# Got one star for professionalism



## Hamada (Nov 29, 2016)

I got one star for professionalism because I picked the rider and she said I was at the wrong address but I was not able to park because the street parking is full and I cannot stop in the street for long time that will block traffic, she said she did not care and she slammed the door when entering exiting the vehicle. When I dropped her at location she said I did not stop properly near the walkway to the entrance of the building when in fact I did. I reported to uber and they said they will not match that rider again. I hope that will lead to deactivation of her account.


----------



## wingdog (Nov 6, 2017)

I will drive by once, if their is no parking I will circle the block (on the customers wait time dime) looking for parking. I'll drive slower past the pax but will only stop in a legit parking spot. its up to them to come to me downtown, they aren't idiots & know how traffic works. If they don't come to me I collect the $5 'pax is an idiot' fee and move on. The pax that make you come to them and stop illegally aren't worth it, they will demand even more of you and one star you anyways.
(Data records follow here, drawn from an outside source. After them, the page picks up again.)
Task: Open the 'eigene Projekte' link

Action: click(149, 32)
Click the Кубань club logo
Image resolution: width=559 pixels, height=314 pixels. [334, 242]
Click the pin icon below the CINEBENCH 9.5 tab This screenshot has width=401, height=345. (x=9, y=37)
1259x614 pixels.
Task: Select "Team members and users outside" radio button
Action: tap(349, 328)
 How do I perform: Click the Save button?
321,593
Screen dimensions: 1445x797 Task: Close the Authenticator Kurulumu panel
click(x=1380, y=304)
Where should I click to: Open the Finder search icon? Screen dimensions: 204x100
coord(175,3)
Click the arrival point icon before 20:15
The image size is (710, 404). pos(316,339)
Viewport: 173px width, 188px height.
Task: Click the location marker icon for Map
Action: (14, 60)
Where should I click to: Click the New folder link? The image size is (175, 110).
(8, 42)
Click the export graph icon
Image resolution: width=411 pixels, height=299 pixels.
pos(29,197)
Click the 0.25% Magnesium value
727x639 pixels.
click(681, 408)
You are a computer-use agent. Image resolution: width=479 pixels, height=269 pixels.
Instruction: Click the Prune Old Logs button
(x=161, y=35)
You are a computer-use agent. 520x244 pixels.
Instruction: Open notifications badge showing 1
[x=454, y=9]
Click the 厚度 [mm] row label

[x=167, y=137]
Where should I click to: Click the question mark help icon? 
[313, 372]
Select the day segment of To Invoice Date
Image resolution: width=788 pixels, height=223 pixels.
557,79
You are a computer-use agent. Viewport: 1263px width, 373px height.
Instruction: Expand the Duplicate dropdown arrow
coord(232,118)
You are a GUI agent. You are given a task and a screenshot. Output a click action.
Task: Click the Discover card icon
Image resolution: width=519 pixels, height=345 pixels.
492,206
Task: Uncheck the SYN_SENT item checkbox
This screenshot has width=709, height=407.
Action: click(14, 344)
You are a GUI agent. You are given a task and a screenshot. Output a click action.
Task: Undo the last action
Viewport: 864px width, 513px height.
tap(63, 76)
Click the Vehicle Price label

If they can't find you, they can't rate you. use it as a pax IQ test.


----------



## Jo3030 (Jan 2, 2016)

Seems unfair.


----------



## MadTownUberD (Mar 11, 2017)

I am so torn on this because Monday I picked a guy up at a bus stop far away from downtown after he quickly approached the vehicle (I had to pass him to pull into the parking lot where I wanted to pick him up). I told him I'm not supposed to pick people up at that spot, but let's make it quick (which he did). We were not blocking a lane of traffic and nothing bad happened. It was cold outside and I hated to make him stand out in the cold. I later took him to his car in the airport parking deck (after he said the terminal was fine), he gave me a $10 bill, and I jumped his car. And didn't pay for the parking deck since it was less than 15 minutes. If I would have canceled I would have turned down a nice trip and a $10 tip.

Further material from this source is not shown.